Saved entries

----------

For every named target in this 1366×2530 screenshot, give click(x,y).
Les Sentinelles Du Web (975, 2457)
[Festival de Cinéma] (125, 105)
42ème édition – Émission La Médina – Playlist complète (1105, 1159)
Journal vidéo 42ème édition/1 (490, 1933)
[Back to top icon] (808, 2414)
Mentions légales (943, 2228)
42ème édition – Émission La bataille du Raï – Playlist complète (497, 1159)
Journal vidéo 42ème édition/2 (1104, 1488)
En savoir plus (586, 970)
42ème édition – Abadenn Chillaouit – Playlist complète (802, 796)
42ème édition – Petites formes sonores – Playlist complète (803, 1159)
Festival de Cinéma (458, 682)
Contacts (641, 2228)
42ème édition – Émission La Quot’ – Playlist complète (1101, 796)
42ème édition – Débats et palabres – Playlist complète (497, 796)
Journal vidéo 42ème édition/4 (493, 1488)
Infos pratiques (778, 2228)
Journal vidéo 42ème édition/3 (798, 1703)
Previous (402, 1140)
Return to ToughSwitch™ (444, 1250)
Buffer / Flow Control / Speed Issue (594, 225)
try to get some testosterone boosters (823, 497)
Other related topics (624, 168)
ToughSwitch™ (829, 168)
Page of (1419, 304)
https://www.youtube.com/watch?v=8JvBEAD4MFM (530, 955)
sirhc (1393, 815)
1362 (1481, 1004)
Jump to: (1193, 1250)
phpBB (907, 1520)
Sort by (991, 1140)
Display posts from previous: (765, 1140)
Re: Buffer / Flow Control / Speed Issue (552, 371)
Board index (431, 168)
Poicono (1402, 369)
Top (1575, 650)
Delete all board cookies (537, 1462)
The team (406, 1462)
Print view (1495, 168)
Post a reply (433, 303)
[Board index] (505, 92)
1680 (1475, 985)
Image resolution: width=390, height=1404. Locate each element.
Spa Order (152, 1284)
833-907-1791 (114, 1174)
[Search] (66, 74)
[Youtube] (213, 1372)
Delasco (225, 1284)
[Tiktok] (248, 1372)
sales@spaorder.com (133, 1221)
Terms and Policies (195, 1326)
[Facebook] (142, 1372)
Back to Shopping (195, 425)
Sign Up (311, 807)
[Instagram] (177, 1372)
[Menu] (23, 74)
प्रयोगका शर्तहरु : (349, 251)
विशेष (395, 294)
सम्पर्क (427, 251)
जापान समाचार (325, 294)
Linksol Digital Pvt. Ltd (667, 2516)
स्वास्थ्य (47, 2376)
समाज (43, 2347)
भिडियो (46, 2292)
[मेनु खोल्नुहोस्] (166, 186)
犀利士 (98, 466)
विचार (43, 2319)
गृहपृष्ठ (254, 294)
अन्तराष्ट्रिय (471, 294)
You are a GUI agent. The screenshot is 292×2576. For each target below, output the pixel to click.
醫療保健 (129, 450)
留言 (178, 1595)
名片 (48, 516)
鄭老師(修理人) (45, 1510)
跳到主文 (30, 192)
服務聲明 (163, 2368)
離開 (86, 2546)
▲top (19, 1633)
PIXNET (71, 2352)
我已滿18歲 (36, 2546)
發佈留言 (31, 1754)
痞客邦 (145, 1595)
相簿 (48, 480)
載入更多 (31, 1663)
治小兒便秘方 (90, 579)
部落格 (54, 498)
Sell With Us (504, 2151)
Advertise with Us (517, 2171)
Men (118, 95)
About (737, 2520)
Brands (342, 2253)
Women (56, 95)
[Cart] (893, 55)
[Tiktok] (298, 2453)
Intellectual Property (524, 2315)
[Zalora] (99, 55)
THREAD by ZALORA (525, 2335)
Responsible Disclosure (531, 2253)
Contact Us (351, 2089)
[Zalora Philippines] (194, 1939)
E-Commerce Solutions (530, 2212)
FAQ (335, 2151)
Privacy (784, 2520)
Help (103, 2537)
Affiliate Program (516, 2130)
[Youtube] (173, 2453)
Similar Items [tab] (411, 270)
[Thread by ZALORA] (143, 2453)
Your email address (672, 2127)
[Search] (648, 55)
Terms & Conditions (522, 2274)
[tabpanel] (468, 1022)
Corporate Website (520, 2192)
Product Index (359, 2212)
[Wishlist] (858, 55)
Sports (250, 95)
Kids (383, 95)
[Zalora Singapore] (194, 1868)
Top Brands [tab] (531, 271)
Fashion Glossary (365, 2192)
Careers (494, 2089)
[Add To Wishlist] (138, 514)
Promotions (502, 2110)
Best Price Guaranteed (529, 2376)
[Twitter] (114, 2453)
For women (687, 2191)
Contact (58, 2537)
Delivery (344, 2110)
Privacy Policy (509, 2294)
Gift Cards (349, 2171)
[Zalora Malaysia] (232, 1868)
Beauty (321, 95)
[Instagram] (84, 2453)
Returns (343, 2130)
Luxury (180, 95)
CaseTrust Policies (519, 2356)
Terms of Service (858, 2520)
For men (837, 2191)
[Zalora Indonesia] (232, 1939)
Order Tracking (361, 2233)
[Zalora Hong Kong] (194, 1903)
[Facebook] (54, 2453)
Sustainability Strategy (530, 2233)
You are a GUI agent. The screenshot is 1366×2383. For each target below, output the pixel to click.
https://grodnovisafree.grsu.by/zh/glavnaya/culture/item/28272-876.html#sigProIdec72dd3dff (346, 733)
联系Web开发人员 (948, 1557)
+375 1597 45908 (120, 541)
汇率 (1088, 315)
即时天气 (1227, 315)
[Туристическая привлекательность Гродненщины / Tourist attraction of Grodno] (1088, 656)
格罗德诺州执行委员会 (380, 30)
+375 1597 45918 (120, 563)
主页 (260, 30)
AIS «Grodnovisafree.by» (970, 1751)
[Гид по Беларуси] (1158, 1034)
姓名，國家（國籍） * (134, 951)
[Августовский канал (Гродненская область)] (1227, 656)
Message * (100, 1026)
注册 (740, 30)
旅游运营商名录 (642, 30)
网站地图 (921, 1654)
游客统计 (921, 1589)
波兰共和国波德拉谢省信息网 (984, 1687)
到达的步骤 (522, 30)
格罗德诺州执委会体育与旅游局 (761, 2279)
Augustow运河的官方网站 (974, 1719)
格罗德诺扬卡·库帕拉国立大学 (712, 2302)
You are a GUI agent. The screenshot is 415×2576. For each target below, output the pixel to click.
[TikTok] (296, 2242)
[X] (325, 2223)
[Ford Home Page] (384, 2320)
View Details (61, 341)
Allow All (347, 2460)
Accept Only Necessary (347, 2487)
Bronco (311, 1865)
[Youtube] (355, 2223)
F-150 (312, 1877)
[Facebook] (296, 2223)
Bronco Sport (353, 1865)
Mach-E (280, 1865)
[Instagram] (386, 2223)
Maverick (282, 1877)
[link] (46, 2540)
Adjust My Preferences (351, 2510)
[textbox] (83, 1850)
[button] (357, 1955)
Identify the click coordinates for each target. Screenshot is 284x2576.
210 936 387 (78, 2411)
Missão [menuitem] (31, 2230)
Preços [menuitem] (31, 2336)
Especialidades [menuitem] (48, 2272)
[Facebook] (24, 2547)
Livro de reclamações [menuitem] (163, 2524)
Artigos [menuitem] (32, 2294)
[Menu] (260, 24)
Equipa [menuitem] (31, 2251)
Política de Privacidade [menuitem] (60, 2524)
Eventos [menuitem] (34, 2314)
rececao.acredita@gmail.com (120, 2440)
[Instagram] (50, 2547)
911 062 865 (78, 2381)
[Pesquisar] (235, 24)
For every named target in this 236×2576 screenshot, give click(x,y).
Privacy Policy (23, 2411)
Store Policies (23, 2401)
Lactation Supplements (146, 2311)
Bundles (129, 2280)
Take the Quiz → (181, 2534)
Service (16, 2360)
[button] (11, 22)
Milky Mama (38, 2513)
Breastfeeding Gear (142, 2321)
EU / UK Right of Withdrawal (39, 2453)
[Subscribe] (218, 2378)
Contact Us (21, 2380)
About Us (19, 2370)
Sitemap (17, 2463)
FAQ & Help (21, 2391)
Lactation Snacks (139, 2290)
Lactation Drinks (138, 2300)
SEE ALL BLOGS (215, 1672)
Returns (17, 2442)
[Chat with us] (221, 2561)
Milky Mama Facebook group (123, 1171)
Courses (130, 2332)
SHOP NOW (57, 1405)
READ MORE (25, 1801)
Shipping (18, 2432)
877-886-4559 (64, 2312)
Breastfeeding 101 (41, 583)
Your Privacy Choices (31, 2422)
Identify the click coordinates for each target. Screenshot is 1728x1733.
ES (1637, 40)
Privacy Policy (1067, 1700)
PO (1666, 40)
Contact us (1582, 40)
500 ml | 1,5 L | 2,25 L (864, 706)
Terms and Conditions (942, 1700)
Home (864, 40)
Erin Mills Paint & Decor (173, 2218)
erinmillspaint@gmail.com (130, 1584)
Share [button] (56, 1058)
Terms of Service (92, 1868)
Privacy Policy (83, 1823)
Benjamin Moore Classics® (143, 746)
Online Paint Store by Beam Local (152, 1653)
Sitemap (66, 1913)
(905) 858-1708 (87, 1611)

----------

_ASSIGNMENT:_ Which of the lines above contain "Journal"? Return them all.

_THE ANSWER:_
Journal vidéo 42ème édition/1 (490, 1933)
Journal vidéo 42ème édition/2 (1104, 1488)
Journal vidéo 42ème édition/4 (493, 1488)
Journal vidéo 42ème édition/3 (798, 1703)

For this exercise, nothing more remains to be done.